Police are working with state and federal authorities on the investigation and the FBI is providing resources, the commissioner said. Police are offering a $20,000 reward for information leading to an arrest and have urged any witnesses to come forward.

“Hundreds and hundreds of people were there last night,” Outlaw said.

The identity of the two men and a woman killed has not been released.

The violence in Philadelphia marked the ninth mass shooting in the United States this weekend, CNN has confirmed. There have been at least 246 mass shootings in the United States this year, according to the nonprofit Gun Violence Archive.

“The rise in gun violence we’ve seen across the country — and here in Philadelphia — not only makes me heartbroken, but angry,” Philadelphia Mayor Jim Kenney said Sunday.

“Once again we see lives needlessly lost and people injured in yet another horrific, brazen and despicable act of gun violence.”

The mayor ordered a curfew in part of downtown Philadelphia from 8 p.m. Sunday to 6 a.m. Monday, citing “recent patterns of violence in the area and ongoing security concerns,” according to the city. official Twitter account.

The ordinance prohibits all pedestrian and vehicular traffic with exceptions only for residents, local owners and employees, licensed medical personnel, members of the media and law enforcement.

South Street is “known as an entertainment corridor” with several bars and restaurants, Pace said.

“There were hundreds of people taking advantage of South Street, as they do every weekend, when this shooting broke out.”

The motives for the shooting remain unclear.

Police confirmed the presence of uniformed officers increased Saturday night on the streets of Philadelphia with several events scheduled across the city. They said there will be an even larger presence of officers on Sunday night, after the Saturday night shooting.

“People shouldn’t be afraid. They shouldn’t be afraid. What happened last night is an atrocity. But it’s not something we see all the time. And again, I don’t want us to normalize this. It’s not normal in the city of Philadelphia and I don’t want anyone to start thinking that’s the case,” Outlaw said.

There have been at least 239 mass shootings so far this year, according to Gun Violence Archive.

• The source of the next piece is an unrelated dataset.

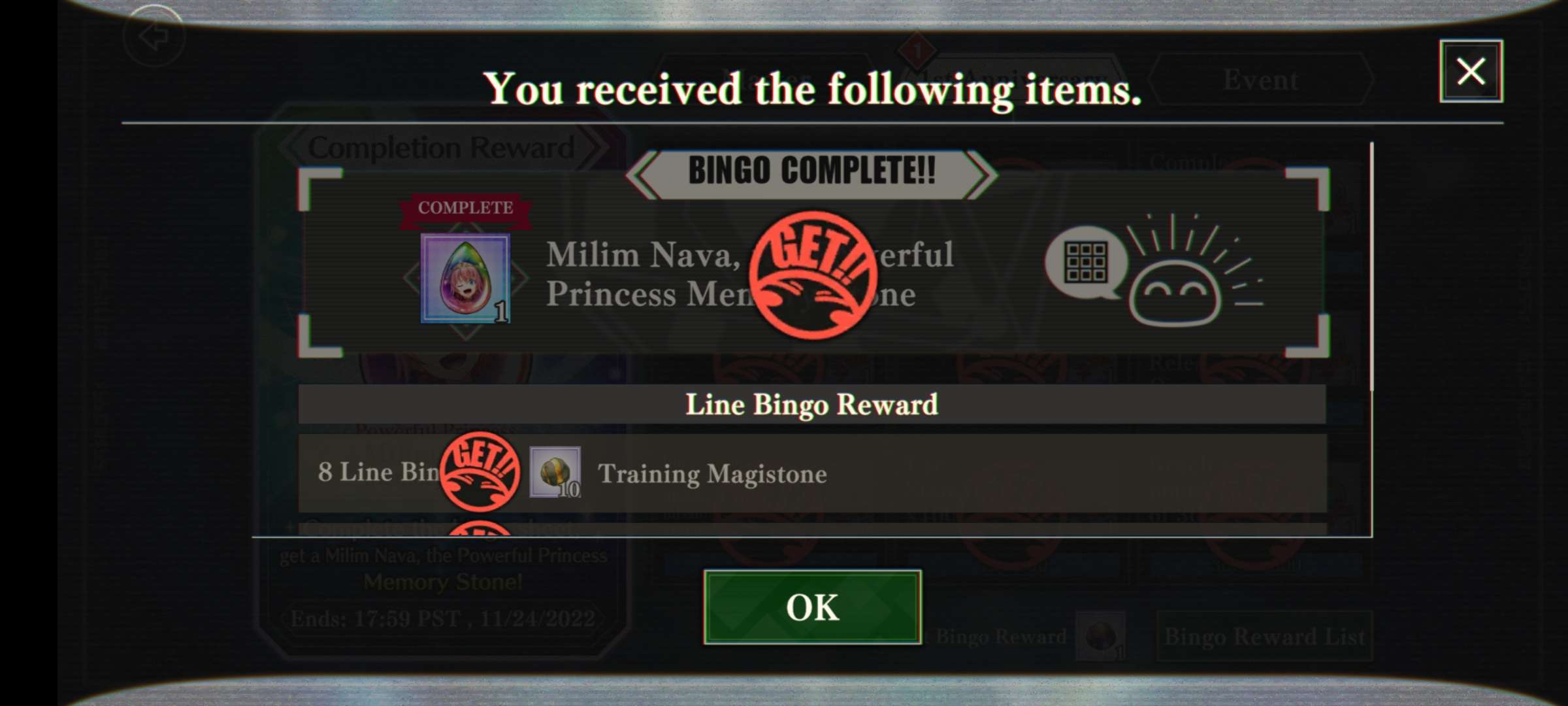
Task: Select the Training Magistone reward text
Action: click(712, 473)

CNN and the archives define a mass shooting as one in which at least four people are shot, excluding the shooter.

The mayor said he was tired of senseless gun violence and called for tougher laws to help prevent violent people from getting guns.

“We cannot accept continued violence as a way of life in our country. Until we address the availability and ease of access to firearms, we will always be fighting an uphill battle,” Kenney said.

“I will continue to fight to protect our communities and urge others to advocate for stronger laws that keep guns out of the reach of violent individuals.”

The Philadelphia shooting follows back-to-back high-profile shootings, including those of a supermarket in Buffalo, New York; an elementary school in Uvalde, Texas; and a hospital in Tulsa, Oklahoma.

Early Sunday in Chattanooga, Tennessee, three people were killed and at least 14 others were injured in a shooting at a nightclub just before 2:45 a.m., according to local police.

Chattanooga Mayor Tim Kelly expressed his frustration on Sunday, telling reporters, “I’m tired of standing in front of you talking about guns and dead bodies.”

Philadelphia District Attorney Larry Krasner called for a boycott of National Rifle Association donations and lobbyists.

After last night’s “terrible crimes on South Street, tell our lawmakers in Pennsylvania it’s time for real action,” Krasner tweeted Sunday.

“Boycott NRA lobbyists, boycott NRA donations, and bring real common sense gun regulation to Pennsylvania. Now.”

Correction: A previous photo incorrectly identified bullet holes in a Philadelphia South Street storefront from the June 4 incident. The photo has been replaced.